There is controversy in the Kant literature as to whether the identity that is expressed here is a reductive one or not. My claim is that, in Faith and Knowledge, Hegel provides good arguments for seeing the identity between the two functions, of conceiving of representations as unified and of intuiting them as such by means of the imagination, as a reductive one. The real function on the background -- Kant’s ‘same function’ -- that unites all representations, both conceptual and in intuition, is, when read properly, the synthetic unity of imagination, whereby the faculties of sensibility or intuition and understanding ‘persist’ as distinct ‘only in name’. ‘One and the same synthetic unity...is the principle of intuition and of the intellect’, as Hegel says. The faculties are as such derivative of that underlying synthetic unity. They are surface terms for what is in fact one. ‘The truth is that Kant posits all of them in one identity.’
Chapter 3 provides a novel interpretation of Hegel’s reading of Kant on space in Faith and Knowledge. In a notoriously difficult footnote in the B-Deduction Kant makes the confusing claim that the unity in sensibility (which is a synthetic unity) ‘presupposes a synthesis, which does not belong to the senses’ (B160–1n.). This appears to amount to a contradiction, but in a defence of Kant against Jacobi in Faith and Knowledge Hegel says that there is no such contradiction. Hegel talks about ‘Die Potenz des Versenktseins’ of the synthetic unity in the manifold which is compatible with the distinctions between form of intuition and formal intuition, and between sensibility and the understanding. Hegel’s idea of ‘Die Potenz des Versenktseins’ of synthetic unity is indicative of the epistemological primacy of the claims about the synthetic unity of space, which respects the sui generis metaphysical nature of space (and time) but at the same time emphasizes the unity of space simpliciter and the unity between space and the understanding in its function as the synthesis of imagination.
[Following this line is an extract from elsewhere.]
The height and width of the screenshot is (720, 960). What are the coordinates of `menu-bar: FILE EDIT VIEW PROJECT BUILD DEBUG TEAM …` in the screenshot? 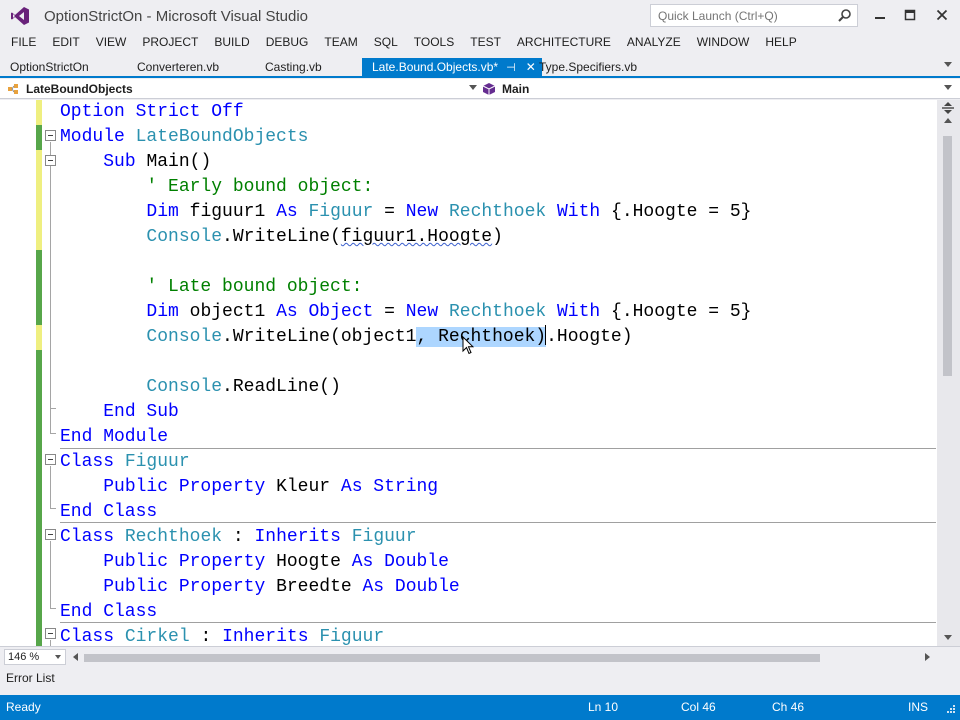 It's located at (480, 43). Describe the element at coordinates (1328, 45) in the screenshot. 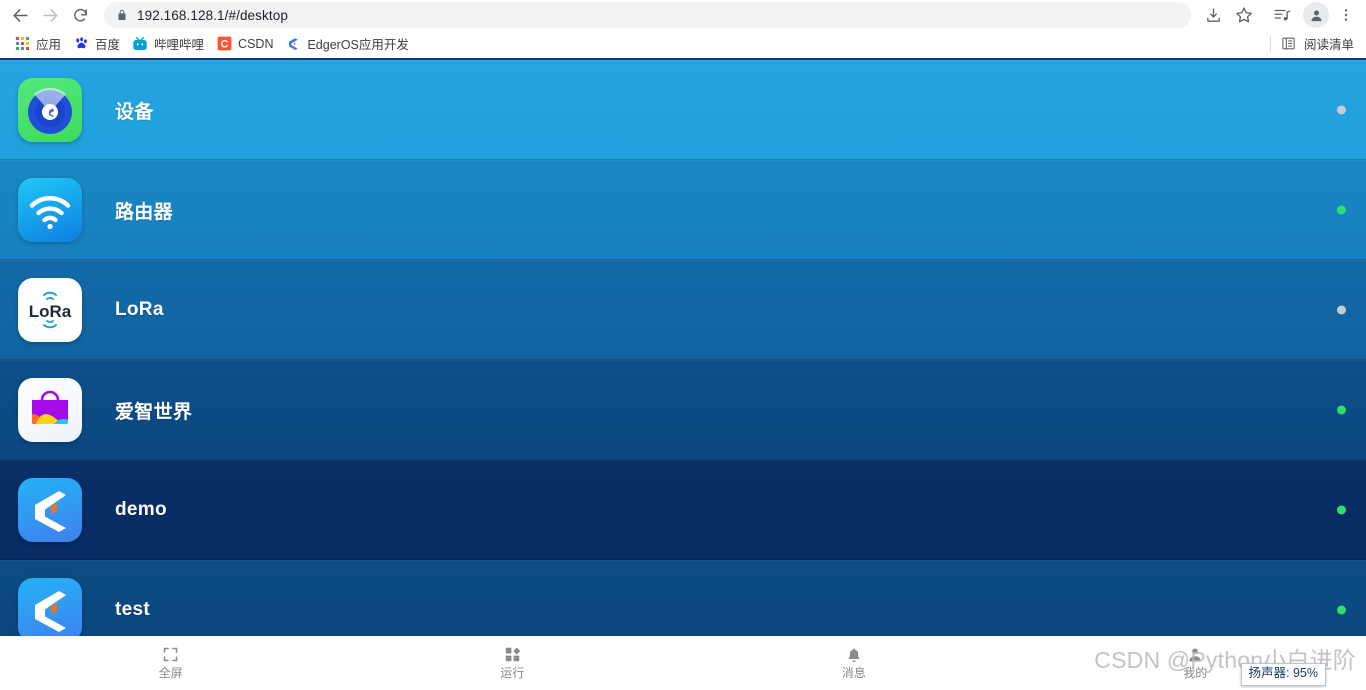

I see `reading-list-label: 阅读清单` at that location.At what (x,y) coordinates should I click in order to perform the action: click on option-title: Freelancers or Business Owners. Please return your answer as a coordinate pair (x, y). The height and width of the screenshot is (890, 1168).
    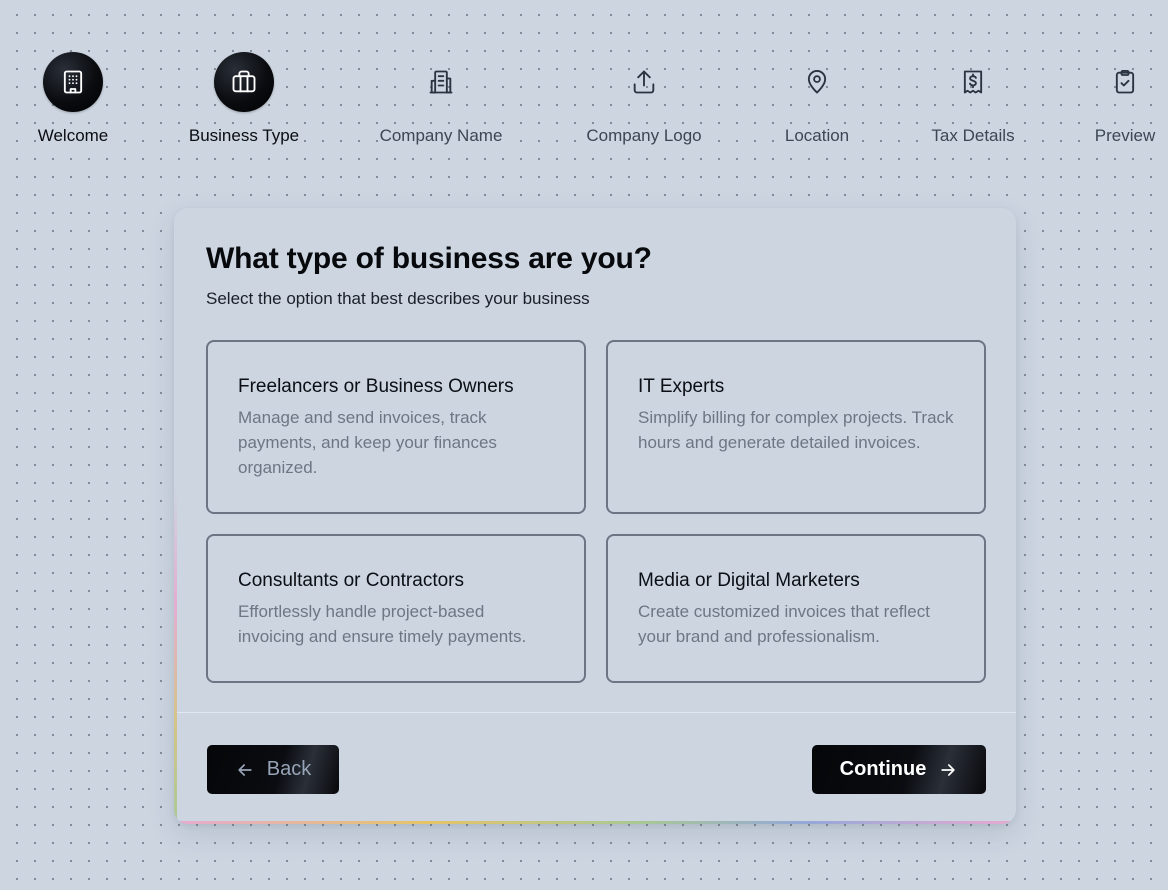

Regarding the topic of the intuitive intellect, discussed in chapter 4 against the backdrop of the existing literature on the intuitive intellect, it is here that Hegel uses his analysis of the original synthetic unity to go beyond Kant’s restrictions with respect to intuitive intellects in §§16, 17, 21 of the B-Deduction, but only in a qualified sense (namely insofar as Kant’s idealism about objects is concerned). Taking a cue from a discussion in Kant’s Critique of Judgement, Hegel argues that the intuitive intellect is in fact nothing but the transcendental imagination and its unity is nothing but the unity of the understanding. We should read this in the context of the analysis of the Identity Thesis. Hegel is not claiming some kind of cosmic or pre-discursive mind that produces objects out of itself and is in no need of sensibility. Hegel’s appeal to the intuitive intellect must primarily be seen in relation to his critique of Kant’s idealism, namely, that the identity of thought and object is just an identity for us, not between thinking and being itself, as it is on Hegel’s reading. Hegel thus disentangles the epistemic core of Kant’s insights from what he considers the metaphysical dead weight of subjective idealism.